“KAPIDARAAN”, satu istilah yang khas pada kebudayaan Banjar. Ada yang mengatakan, ini satu jenis penyakit misterius, yang tidak diketahui penyebabnya.
Menurut Hanafi (2017), kapidaraan berasal dari kata pidara, yang artinya arwah atau roh yang sudah meninggal dunia. Kapidaraan dipercaya disebabkan oleh arwah atau roh orang yang sudah meninggal dunia, kemudian menyapa seseorang yang masih hidup, bisa disebabkan karena seseorang tersebut melewati kuburan, tempat angker atau daerah baru yang belum pernah dilewatinya.
Bukan hanya sekedar lewat pada lokasi yang dianggap angker, bisa juga disebabkan salah sikap, salah ucap, atau berbuat yang dianggap tidak berkenan pada tempat tertentu, terutama yang dianggap sakral atau tempat yang dipercaya dihuni berbagai makhluk gaib. Walau kesalahan yang dilakukan tidak disengaja, tetap saja menerima sanksinya berupa kapidaraan.
Kalau demikian halnya, dalam politik orang juga sering sekali salah sikap, keliru berucap, atau berlebihan dalam bertindak dan berbuat, sehingga menimbulkan masalah dan ketersinggungan. Kesalahan tersebut bahkan berakibat fatal, menyebabkan kehilangan peluang untuk menang dalam pertarungan politik.
Berbagai kasus sudah sering terjadi, misalnya ada yang keliru menafsirkan ayat, menafsirkan secara serampangan, padahal tidak memiliki otoritas.
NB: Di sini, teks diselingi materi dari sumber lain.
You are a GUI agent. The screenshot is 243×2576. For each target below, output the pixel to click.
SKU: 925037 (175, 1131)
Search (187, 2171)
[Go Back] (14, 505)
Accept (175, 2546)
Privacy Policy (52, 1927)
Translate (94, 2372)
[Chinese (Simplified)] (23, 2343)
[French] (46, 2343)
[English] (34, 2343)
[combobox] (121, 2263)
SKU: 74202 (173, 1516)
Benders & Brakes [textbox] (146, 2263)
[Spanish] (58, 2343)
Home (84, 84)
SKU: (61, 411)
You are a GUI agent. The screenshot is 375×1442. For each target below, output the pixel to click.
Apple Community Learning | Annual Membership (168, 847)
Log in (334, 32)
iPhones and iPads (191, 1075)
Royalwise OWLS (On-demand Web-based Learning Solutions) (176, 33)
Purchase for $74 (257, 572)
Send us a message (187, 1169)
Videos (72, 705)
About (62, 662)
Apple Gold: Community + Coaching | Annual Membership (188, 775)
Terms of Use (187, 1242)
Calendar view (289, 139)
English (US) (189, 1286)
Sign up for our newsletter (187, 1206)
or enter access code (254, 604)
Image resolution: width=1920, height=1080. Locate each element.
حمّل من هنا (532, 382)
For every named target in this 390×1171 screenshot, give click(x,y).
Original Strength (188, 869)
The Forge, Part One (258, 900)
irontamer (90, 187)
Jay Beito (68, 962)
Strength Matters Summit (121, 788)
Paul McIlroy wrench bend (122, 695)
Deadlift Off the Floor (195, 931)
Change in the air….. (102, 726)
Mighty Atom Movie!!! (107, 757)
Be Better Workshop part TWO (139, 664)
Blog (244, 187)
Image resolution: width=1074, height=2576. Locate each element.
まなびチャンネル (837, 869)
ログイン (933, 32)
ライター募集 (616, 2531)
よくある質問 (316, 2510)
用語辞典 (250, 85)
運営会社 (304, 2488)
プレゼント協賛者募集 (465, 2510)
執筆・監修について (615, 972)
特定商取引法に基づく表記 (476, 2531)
Bahkan ada kasus terbaru, sekedar bergurau menceritakan bentuk fanatisme politik, begitu fanatiknya saat melakukan sholat, tidak mau menyebut atau melakukan gerakan sesuatu, sebab dianggap identik dengan satu pasangan capres, pun akhirnya menimbulkan reaksi, dan menjadi persoalan panjang.
Rupanya, bukan hanya pada tempat-tempat angker seseorang harus menjaga ucapan, sikap, kelakuan dan tindakan. Dalam ranah politik ternyata juga demikian. Bila kurang apik menjaga, hal yang dianggap sederhana atau sekedar candaan dan guyonan, dapat menjadi masalah besar yang mengganggu bahkan berpengaruh pada elektabilitas. Jangan-jangan hal seperti itu termasuk “kapidaraan” politik?.[Junaidi]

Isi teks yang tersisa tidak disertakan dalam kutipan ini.